Partly I want to defend the "all meta levels" idea as an important goalpost rather than necessary -- yes, maybe it's stronger than necessary, but wouldn't it be interesting to end up in a place where we didn't have to worry about whether we'd supported enough meta-levels? I wasn't thinking very much about necessity when I wrote the criteria down. Instead, I was trying to articulate a vision which I had a sense would be interesting.

As discussed in Normativity, this is about what ideal alignment really would be. How does the human concept of "should" work? What kind of thing can we think of "human values" as? Whether it's necessary/possible to make compromises is a separate question.

But partly I do want to defend it as necessary -- or rather, necessary in the absence of a true resolution of problems at a finite meta-level. It's possible that problems of AI safety can be solved a different way, but if we could solve them this way, we'd be set. (So I guess I'm saying, sufficiency seems like the more interesting question than necessity.)

 It seems possible to specify a method of interpreting feedback that is _good enough_

My question is: do you think there's a method that's good enough to scale up to arbitrary capability? IE, both on the capability side and the alignment side:

  • Does it seem possible to pre-specify some fixed way of interpreting feedback, which will scale up to arbitrarily capable systems? IE, when I say a very capable system "understands" what I want, does it really seem like we can rely on a fixed notion of understanding, even thinking only of capabilities?
  • Especially for alignment purposes, don't you expect any fixed model of interpreting feedback to be too brittle by default, and somehow fall apart when a sufficiently powerful intelligence is interpreting feedback in such a fixed way?

I'm happy for a solution at a fixed meta-level to be found, but in its absence, I prefer something meeting the criteria I outline, where (it seems to me) we can tell the system everything we've come up with so far about what a good solution would look like.

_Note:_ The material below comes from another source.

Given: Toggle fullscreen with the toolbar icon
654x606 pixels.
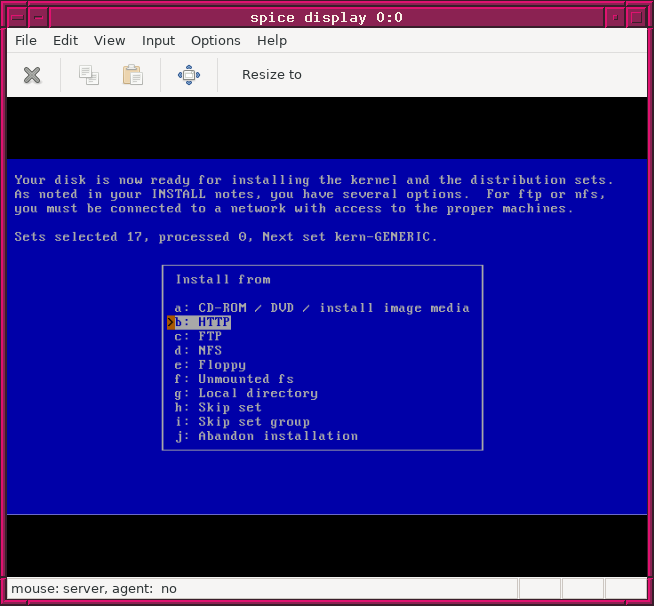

as long as the AI system has learned an okay notion of “being helpful” or “being corrigible”, then it seems like we’re probably fine.

At MIRI we tend to take "we're probably fine" as a strong indication that we're not fine ;p

More seriously: I think "being corrigible" is an importantly highly-meta concept. Quoting from Zhu's FAQ:

The property we’re trying to guarantee is something closer to “alignment + extreme caution about whether it’s aligned and cautious enough”. Paul usually refers to this as corrigibility.

This extreme caution is importantly recursive; a corrigible agent isn't just cautious about whether it's aligned, it's also cautious about whether it's corrigible.

This is important for Paul's agenda because corrigibility needs to be preserved (and indeed, improved) across many levels of iterated amplification and distillation. This kind of recursive definition is precisely what we need for that.

It's similarly important for any situation where a system could self-improve many times.

Even outside that context, I just don't know that it's possible to specify a very good notion of "corrigibility" at a finite meta-level. It's kind of about not trusting any value function specified at any finite meta-level.

I also think most approximate notions of "being helpful" will be plagued by human manipulation or other problems.

Often just making feedback uncertain can help. For example, in the preference learning literature, Boltzmann rationality has emerged as the model of choice for how to interpret human feedback.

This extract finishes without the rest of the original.